Following a slow start to the year, strong sales in solutions >100 extensions/licenses for market leader Cisco and top three vendor Mitel in the United States helped to see the North American market grow by 4% year-on-year. Within the enterprise market in the United States, growth in the established virtualised platform market helped to drive overall market growth in the quarter. Asia Pacific enjoyed a third successive quarter of year-on-year growth, driven by NEC and Huawei who enjoyed double-digit growth in the region. Price fluctuations, inflationary pressures and high interest rates continued to impact the Latin American market, as it fell by 23% year-on-year.
Competitive Landscape - Q2 2016
With Q2 2016 marking of the end of Cisco's fiscal year Cisco's collaboration revenue grew by 6% year-on-year, when adjusted for the sale of its SP Video CPE business last year. In terms of Call Control licenses, Cisco witnessed a strong uplift in the United States as it retained its 12% share and the first position it held in Q2 2015.
Against Q2 2015, NEC again witnessed strong double-digit growth in its home market of Japan, as it gained a percentage point in global market share to supplant Avaya to take second position and an 11% market share.
Home sales in home markets was an especially significant factor in the performances of the leading vendors, with Avaya dropping a position with a reduced 10% share, down one percentage point. Despite a better performance against the market internationally than both Cisco and NEC, Avaya's overall volumes fell in the United States. Meanwhile, Huawei overhauled Mitel and Panasonic, largely through increased sales of its eSpace platform in China.

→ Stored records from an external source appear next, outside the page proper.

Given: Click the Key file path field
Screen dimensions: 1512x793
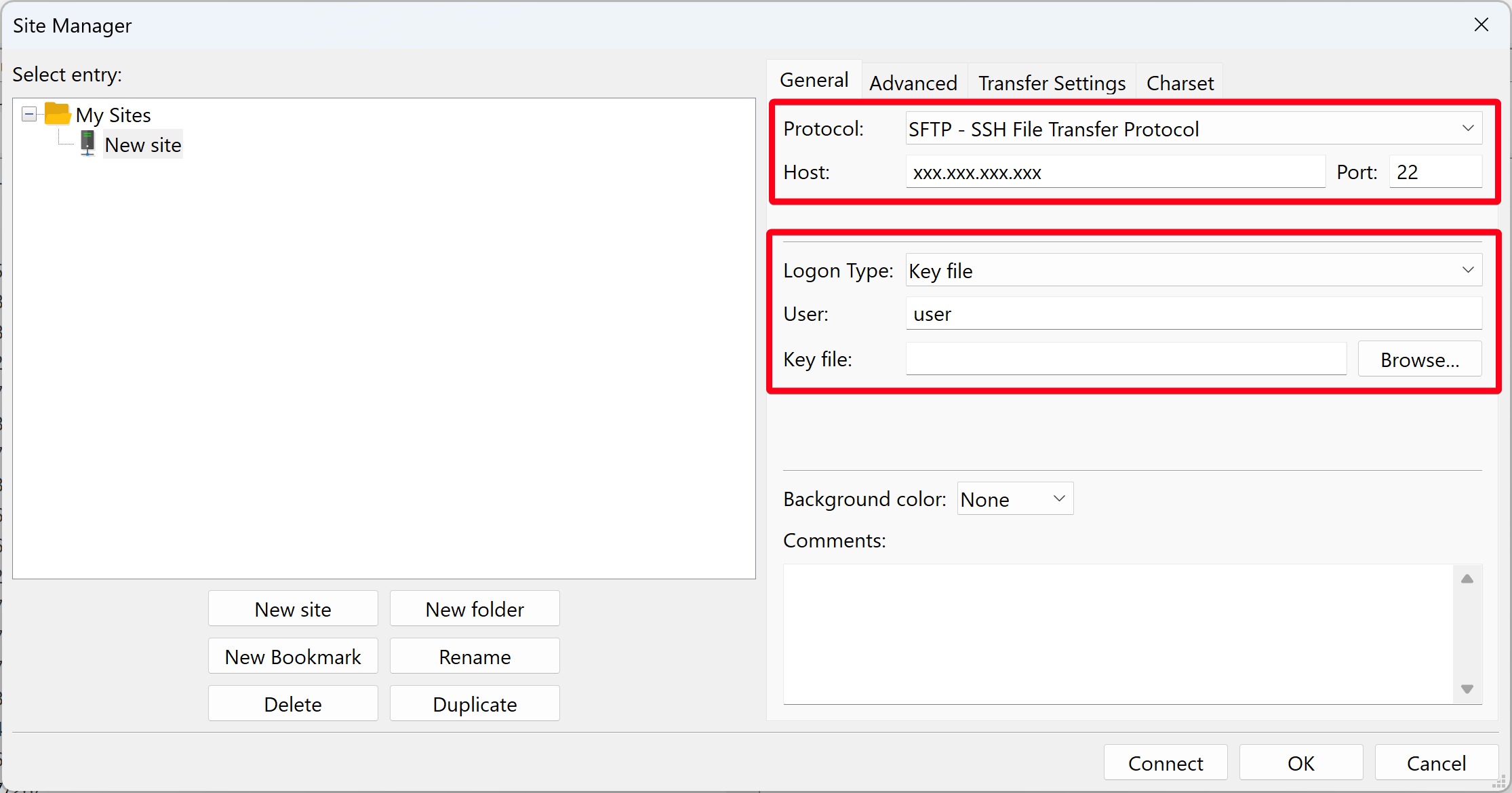Looking at the screenshot, I should tap(1126, 360).
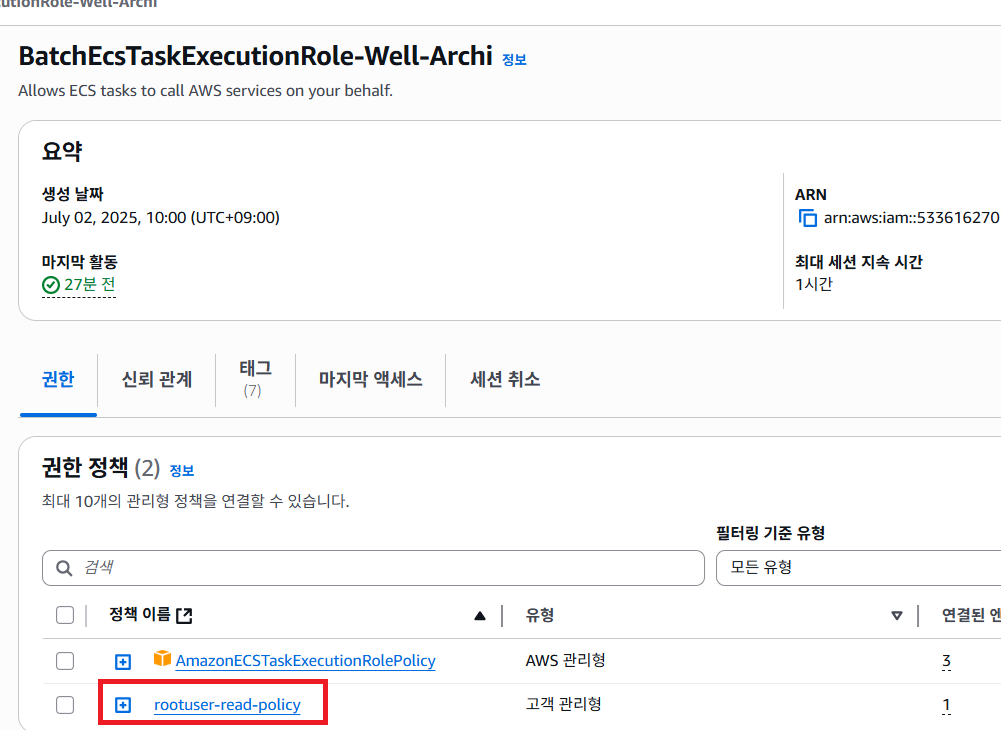Viewport: 1001px width, 730px height.
Task: Expand the AmazonECSTaskExecutionRolePolicy row
Action: 123,661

Mitel had a good quarter in its core markets outperforming the market and retaining fifth positon, notably its volumes in North America and Western Europe grew as a consequence.
Panasonic remains a true global player with one of the most extensive distribution networks globally and witnessed decent growth in Q2 2016 in a number of emerging markets in MEA and Asia Pacific. Panasonic repeated its Q2 2015 share of 8%, despite falling to sixth position. Alcatel-Lucent Enterprise, Unify, Microsoft and Samsung completed the global top ten.
In solutions ?100 extensions/licenses (excluding Micro PBX products), NEC overhauled Q2 2015 market leader, Panasonic, to take first position although both vendors collected 15% market shares. Avaya, Mitel and Alcatel-Lucent Enterprise remain in third, fourth and fifth positions respectively.
Cisco comfortably led the >100 extensions/licenses market in Q1 2016, with a market share of 20%. Huawei supplanted Avaya for second position as it took a 14% share up two percentage points.
World IP Extensions/Licenses Market
IP extensions/licenses grew by 4% year-on-year with TDM extensions falling by 8%. Global IP penetration (% of IP extensions to the desktop out of total extensions) rose to 53% in Q2 2016 from 50% in Q2 2015, aided by strong growth in North America and Asia Pacific. IP penetration fell against Q2 2015 in MEA leaving the region with the lowest IP penetration rate globally at 35%.
Cisco continued to lead the global IP licenses market with a 20% share, with Avaya in second position on 14%. Mitel retained third position ahead of Huawei and Microsoft.
Note: This analysis refers to user license/extension volume performance, due to the fact that this is the key performance indicator provided by all contributing parties, with no vendor providing sector specific analysis of revenue performance.